N. Bochatay is a postdoctoral scholar, School of Medicine, University of California, San Francisco, San Francisco, California; ORCID: https://orcid.org/0000-0002-6098-4262 .
Á. Kuna is assistant professor, Department of Applied Linguistics and Phonetics, Eötvös Loránd University, Budapest, Hungary.
Acad Med. 2021 Jan 1;96(1):134-141. doi: 10.1097/ACM.0000000000003604.
The combination of power and conflict is frequently reported to have a detrimental impact on communication and on patient care, and it is avoided and perceived negatively by health care professionals. In view of recent recommendations to explicitly address power and conflict in health professions education, adopting more constructive approaches toward power and conflict may be helpful. This study examined the role of power in conflicts between health care professionals in different cultural contexts to make recommendations for promoting more constructive approaches.
The authors used social bases of power (positional, expert, informational, reward, coercive, referent) identified in the literature to examine the role of power in conflicts between health care professionals in different cultural settings. They drew upon semistructured interviews conducted from 2013 to 2016 with 249 health care professionals working at health centers in the United States, Switzerland, and Hungary, in which participants shared stories of conflict they had experienced with coworkers. The authors used a directed approach to content analysis to analyze the data.
The social bases of power tended to be comparable across sites and included positional, expert, and coercive power. The rigid hierarchies that divide health care professionals, their professions, and their specialties contributed to negative experiences in conflicts. In addition, the presence of an audience, such as supervisors, coworkers, patients, and patients' families, prevented health care professionals from addressing conflicts when they occurred, resulting in conflict escalation.
These findings suggest that fostering more positive approaches toward power and conflict could be achieved by using social bases of power such as referent power and by addressing conflicts in a more private, backstage, manner.

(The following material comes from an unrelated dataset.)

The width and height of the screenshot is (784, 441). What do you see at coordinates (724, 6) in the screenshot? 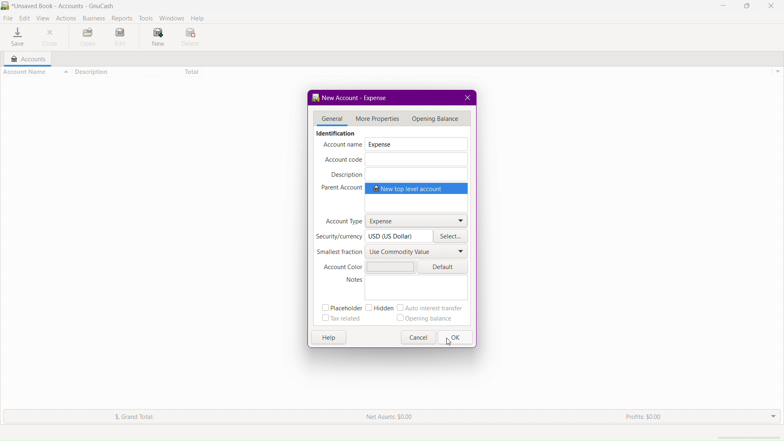
I see `Minimize` at bounding box center [724, 6].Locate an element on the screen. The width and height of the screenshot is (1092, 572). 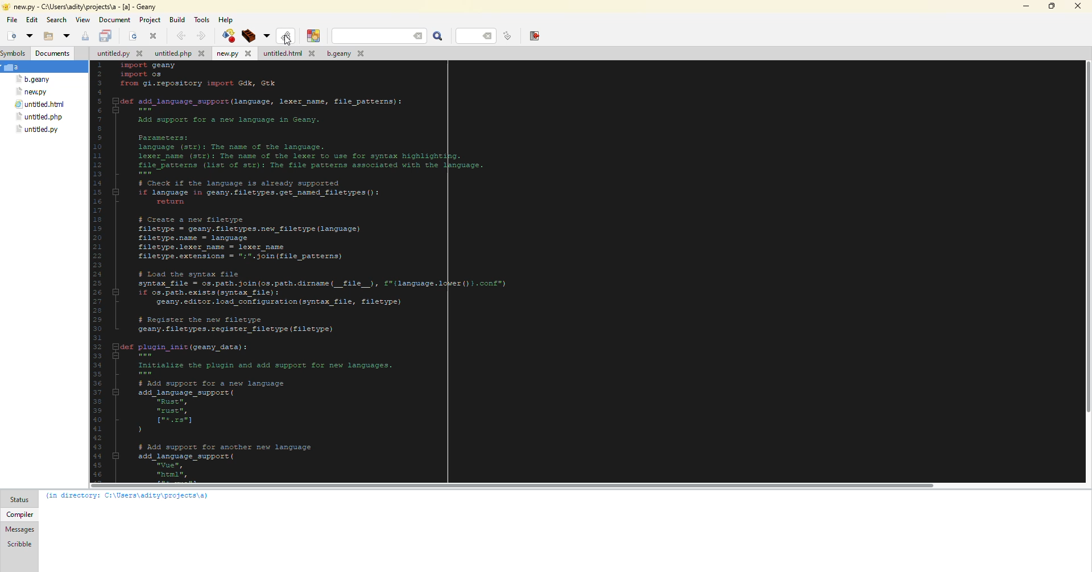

权力和冲突的结合经常被报道对沟通和患者护理有不利影响,并且被医疗保健专业人员回避和负面看待。鉴于最近建议在健康专业教育中明确解决权力和冲突问题,采用更具建设性的方法处理权力和冲突可能会有所帮助。本研究考察了权力在不同文化背景下的医疗保健专业人员之间冲突中的作用,以便为促进更具建设性的方法提出建议。
作者使用文献中确定的权力的社会基础(职位、专家、信息、奖励、强制、参照)来考察不同文化背景下医疗保健专业人员之间冲突中权力的作用。他们借鉴了 2013 年至 2016 年间对美国、瑞士和匈牙利的卫生中心工作的 249 名医疗保健专业人员进行的半结构化访谈,参与者分享了他们与同事经历的冲突故事。作者使用定向内容分析方法对数据进行分析。
权力的社会基础在各地点之间往往具有可比性,包括职位、专家和强制权力。将医疗保健专业人员、他们的专业和他们的专业划分开来的僵化等级制度导致了冲突中的负面经历。此外,当冲突发生时,观众的存在,如主管、同事、患者和患者家属,阻止了医疗保健专业人员解决冲突,导致冲突升级。
这些发现表明,通过使用参照权力等权力的社会基础,并以更私密、后台的方式处理冲突,可以实现对权力和冲突的更积极的方法。